Analysts warned that the conflict would damage the humanitarian situation in the region. By mid-2010, it was estimated that there were 342,000 internally displaced persons (IDPs) in Saada as a result of the conflict.

===The Yemeni uprising===
In the wake of the Arab Spring, which saw rulers overthrown in Tunisia and Egypt, a nationwide uprising began building up in Yemen in January 2011. The Houthis declared their support for the uprising against Ali Abdullah Saleh, and large crowds of Houthi followers joined the anti-government protests on their 10th day. During February and March, thousands of protesters held weekly marches in Saada city from the gates of the old city to the security barracks of Saleh's army to demand the resignation of Ali Abdullah Saleh as Yemeni president.

Meanwhile, skirmishes broke out as early as January on the outskirts of Saada city between the Houthis and the Al Abdin tribe led by Sheikh Uthman Mujalli, a vocal anti-Houthi tribal leader. Mujalli was also a Salafi parliamentarian from Saada governorate representing the ruling General People's Congress (GPC) party. A few weeks after the clashes started, the student protest movement that began in the capital Sana'a soon spread to other parts of Yemen. Houthi rebels then began laying siege to Mujalli and his followers. The Saada provincial government later came under increasing pressure as anti-government protests grew, amid a gradual collapse of security.

==Storming of Saada==
On 18 March, government snipers fired on a mass protest in the Yemeni capital Sana'a. Known as the "Karama Massacre", the event triggered nationwide outrage and a flood of defections from the government officials.

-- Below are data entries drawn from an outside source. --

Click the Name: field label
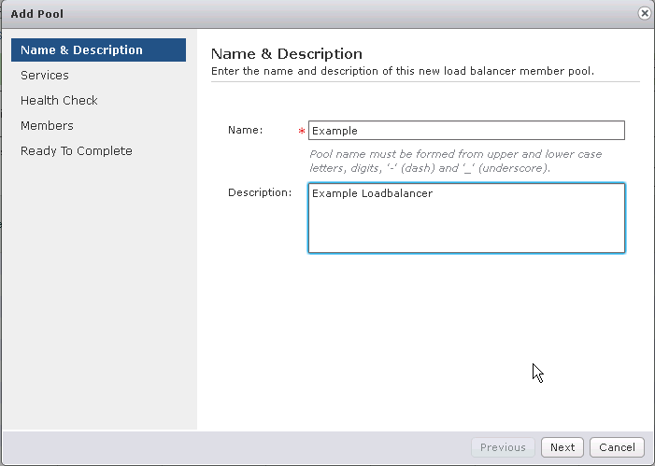This screenshot has height=466, width=655. (x=246, y=131)
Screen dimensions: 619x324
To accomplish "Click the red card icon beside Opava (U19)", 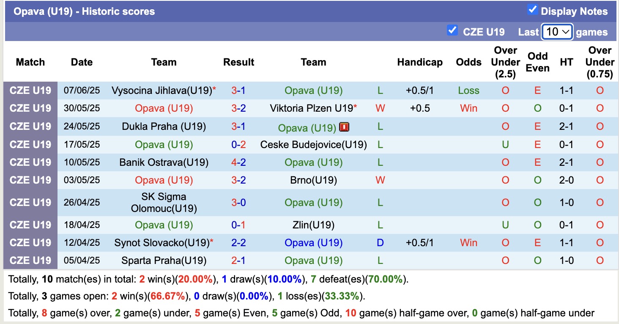I will [x=344, y=126].
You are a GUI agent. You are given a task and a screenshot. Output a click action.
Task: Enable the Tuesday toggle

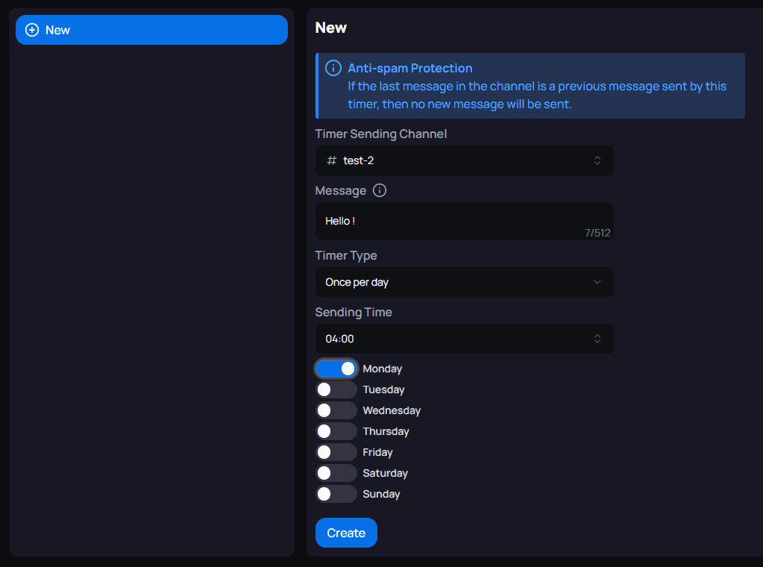pyautogui.click(x=336, y=389)

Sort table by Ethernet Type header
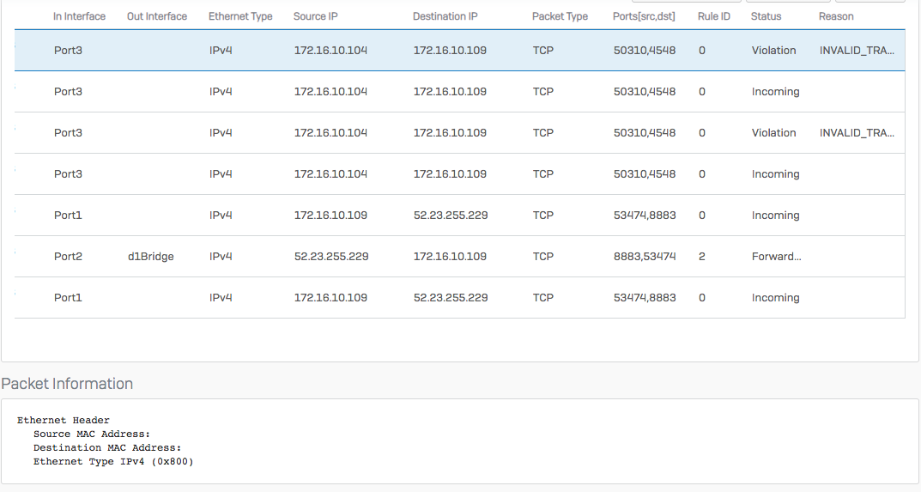(241, 16)
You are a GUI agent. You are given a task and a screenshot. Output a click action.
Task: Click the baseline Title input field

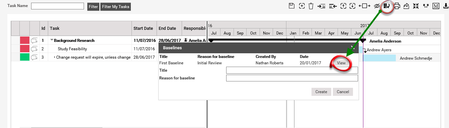292,70
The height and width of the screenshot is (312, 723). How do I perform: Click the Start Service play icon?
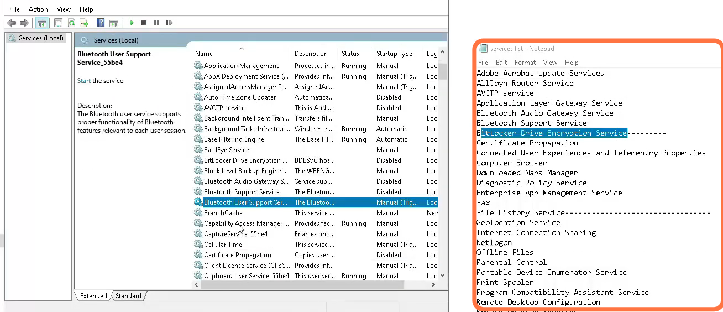(x=132, y=23)
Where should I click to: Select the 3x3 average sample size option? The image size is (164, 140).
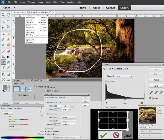(23, 89)
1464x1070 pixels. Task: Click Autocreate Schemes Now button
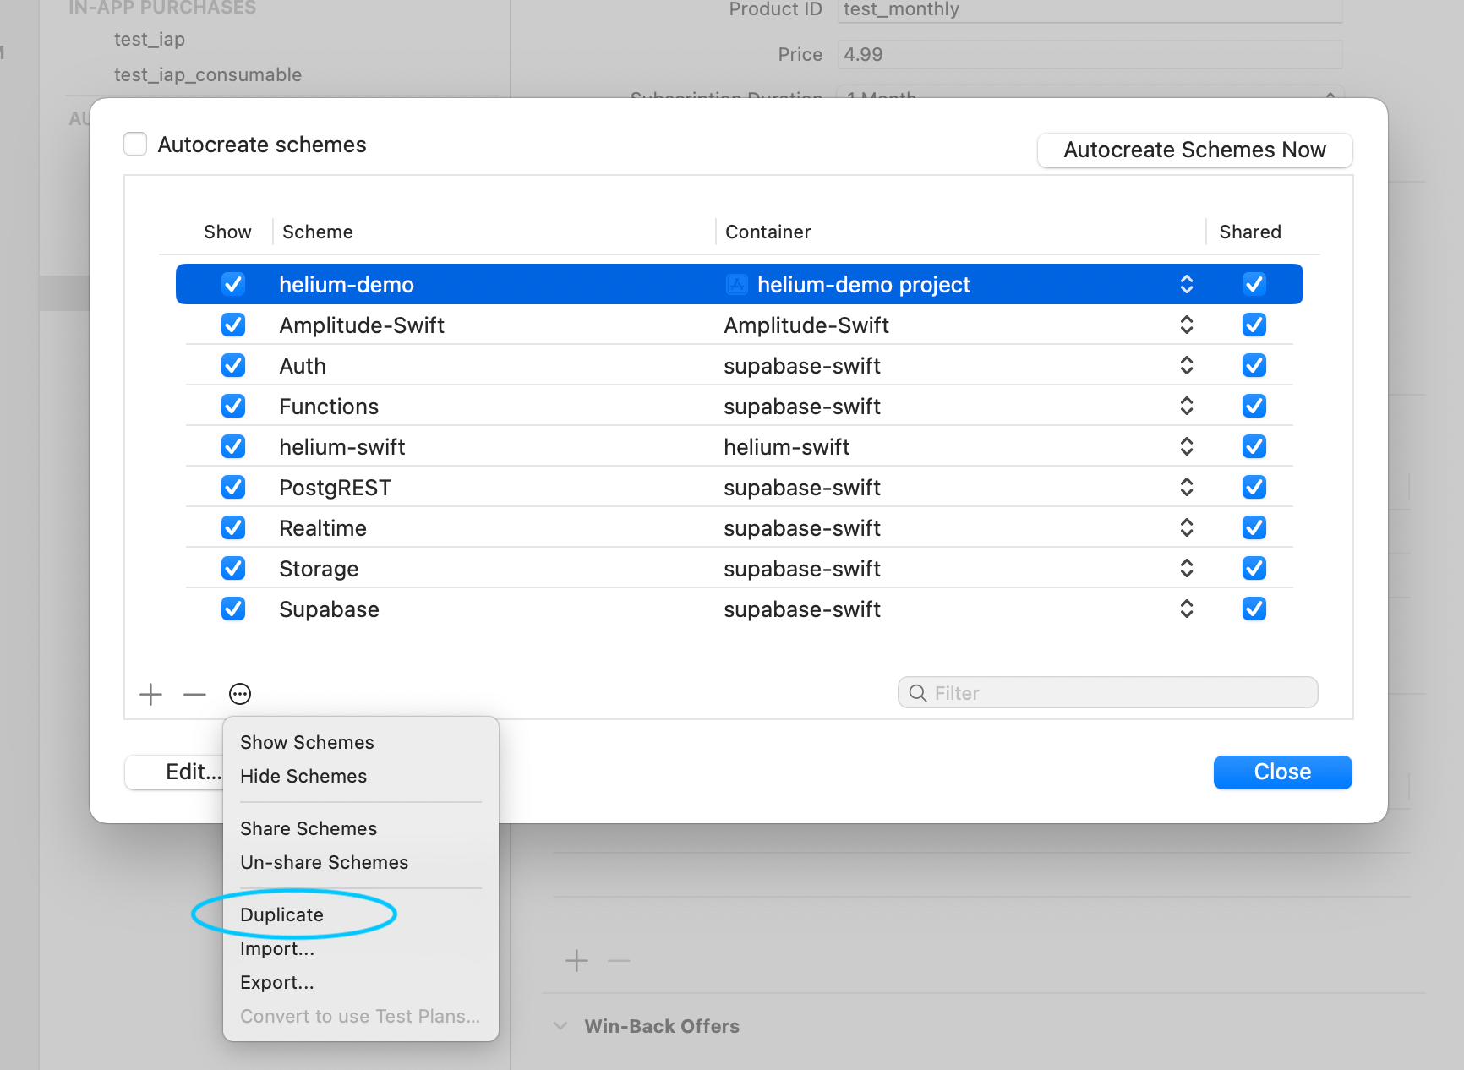[x=1194, y=150]

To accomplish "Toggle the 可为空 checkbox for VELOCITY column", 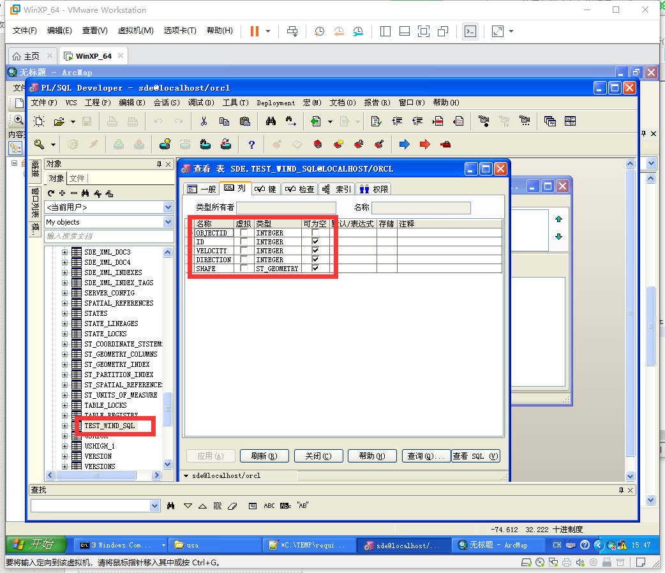I will click(315, 250).
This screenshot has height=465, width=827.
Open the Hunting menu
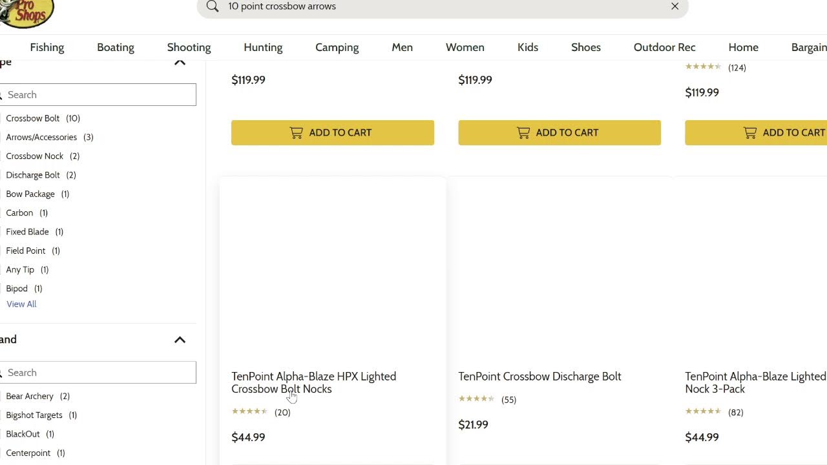[x=263, y=47]
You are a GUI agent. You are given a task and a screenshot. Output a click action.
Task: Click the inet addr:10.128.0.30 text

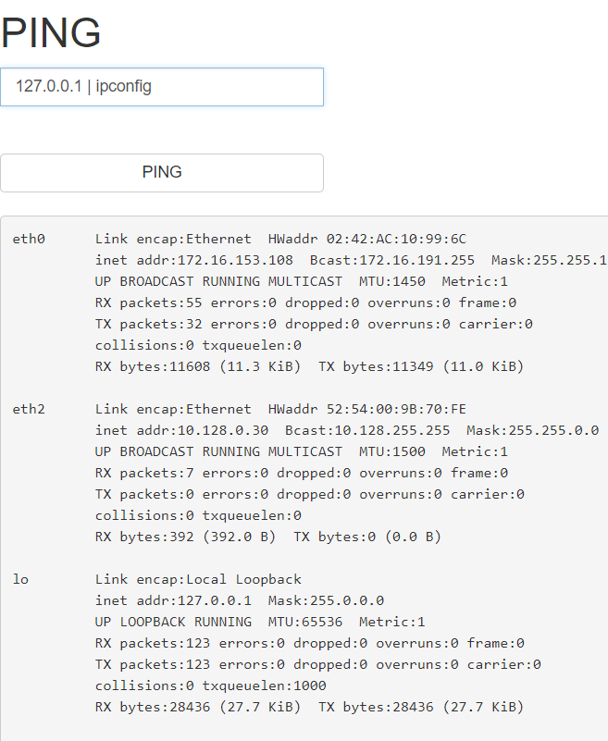[x=181, y=430]
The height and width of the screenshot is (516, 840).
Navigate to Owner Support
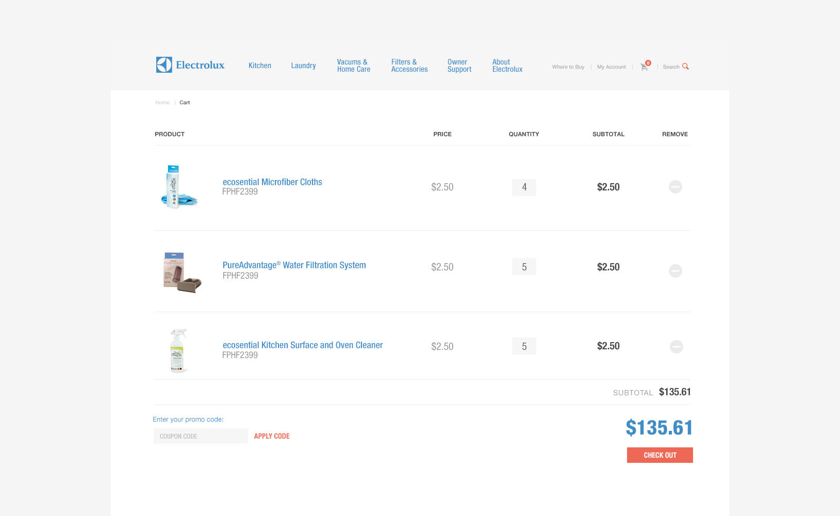459,66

In response to the bloody event, Houthi rebels stormed Saada city next day on 19 March, allegedly blowing up houses and inflicting heavy civilian casualties. This led to a heavy conflict with the Al Abdin tribes in which 45 people were killed and 13 houses were destroyed. Houthis then attacked the Telmus military site which overlooks the city, capturing numerous machine guns, mortar shells, guns and tanks. The Houthis prevailed in the fighting and burned down Sheikh Mujalli's house, destroying all his possessions and seizing sixteen cars. Sheikh Mujalli and his followers were chased out from Saada as a result of his increasing local unpopularity there.

Saada governor Taha Hajer also fled the province to Sana'a and police deserted their posts, after which all the leaders of the Saada army headquarters handed over their military equipment and bases to the Houthi rebels. The armed defectors mostly consisted of troops from 1st Armoured Division led by Ali Mohsen al-Ahmar, who declared his support for the uprising as well.

By 26 March, Houthi rebels were in full control of the city, running all the government facilities and checkpoints, and controlling all entrances to the city. Saada became the first Yemeni provincial capital to have fallen from central government control since the beginning of the uprising.

==Aftermath==
On 26 March, Houthi field commander Abu Ali Abdullah al-Hakim al-Houthi appointed Fares Manaa, one of the Middle East's most prominent arms dealers and a former ally to Saleh, as the governor of Saada. Manaa had broken with Saleh after he had been imprisoned by him for months in Sanaa, and he resigned from the GPC party in order to join forces with the Houthis, along with several other prominent Saada politicians. The Houthis later declared a separate administration, fully independent from the government of Yemen, consisting of rebels, residents and defected military commanders.

The Houthi takeover of Saada resulted in over four years of relative peace and stability in the governorate until the Yemeni civil war, in 2015.

Since then, Saada Governorate has become known as a Houthi stronghold where prominent leaders such as Abdulmalik al-Houthi are believed to be residing.